[[ Document text open ]]

The Security of Social Security
After President Bush won re-election in 2004, he made a major effort for the privatization of Social Security. Bush wanted to create a system of personal retirement accounts and break up the system of "pay-as-you-go," but his plans were received poorly. By October 2005, however, the plan was dead in the water.
Today, Republicans speak only vaguely about Social Security, and the focus has shifted to Medicare and Medicaid reform, whose fiscal problems are more urgent. And yet, Social Security does have long-term challenges which did not disappear when public discussion of reform did. In this post, I look at the security of Social Security and the options for reform, including partial privatization.
Studying the 2012 OASDI Trustees Report -- see the summary here -- it was plainly obvious to me that Social Security's finances are in poor, but not disastrous, shape. (Medicare and Medicaid's finances are disastrous.) For the first time since 1983, Social Security expenditures exceeded non-interest revenue in 2011. 2011 further marked the high point for the OASI trust fund, as measured by the number of years current benefits could be sustained on its resources alone. It is all downhill, albeit slowly, from here on out.Absent reforms, 2033 will mark the full depletion of the OASDI fund (including disability insurance), at which point all benefits will be subjected to an immediate 25 percent nominal per capita cut, which brings expenditures back in line with payroll tax revenues.
That is an outcome no one wants. There are three broad paths for action: increase revenues, decrease expenditures, and increase interest income.
This AARP study outlines the options for reform and their effectiveness in closing the long-term financial shortfall of Social Security. Looking at this objectively, I found it pretty easy to mix-and-match plans which would bring finances into order without disproportionately affecting any single demographic group. AARP gives enough reform paths to restore Social Security's financial sustainability several times over.
It seems to me that the path of least resistance lies in increasing the full-benefits retirement age gradually to 70, ending preferential tax treatment for Social Security benefits relative to private pensions, means-testing benefits by adding a "third bend point" for wealthy recipients, and increasing the maximum threshold for taxable earnings -- say, to $200,000 in 2012 current dollars by incremental hikes of the Social Security Wage Base.

[[ Document text closed ]]

Problems to work on
1. In the Social Security post, what year is given for the full depletion of the OASDI fund if no reforms are made?
2. Write out the passage of the Social Security post from "That is an outcome" up to and including "several times over.", copied word for word.

[[ Source information open ]]

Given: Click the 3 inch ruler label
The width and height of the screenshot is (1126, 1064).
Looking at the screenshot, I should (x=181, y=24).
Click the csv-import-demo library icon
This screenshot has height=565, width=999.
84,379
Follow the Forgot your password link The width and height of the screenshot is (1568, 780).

[[ Source information closed ]]

Solutions by task
1. 2033

2.
That is an outcome no one wants. There are three broad paths for action: increase revenues, decrease expenditures, and increase interest income.
This AARP study outlines the options for reform and their effectiveness in closing the long-term financial shortfall of Social Security. Looking at this objectively, I found it pretty easy to mix-and-match plans which would bring finances into order without disproportionately affecting any single demographic group. AARP gives enough reform paths to restore Social Security's financial sustainability several times over.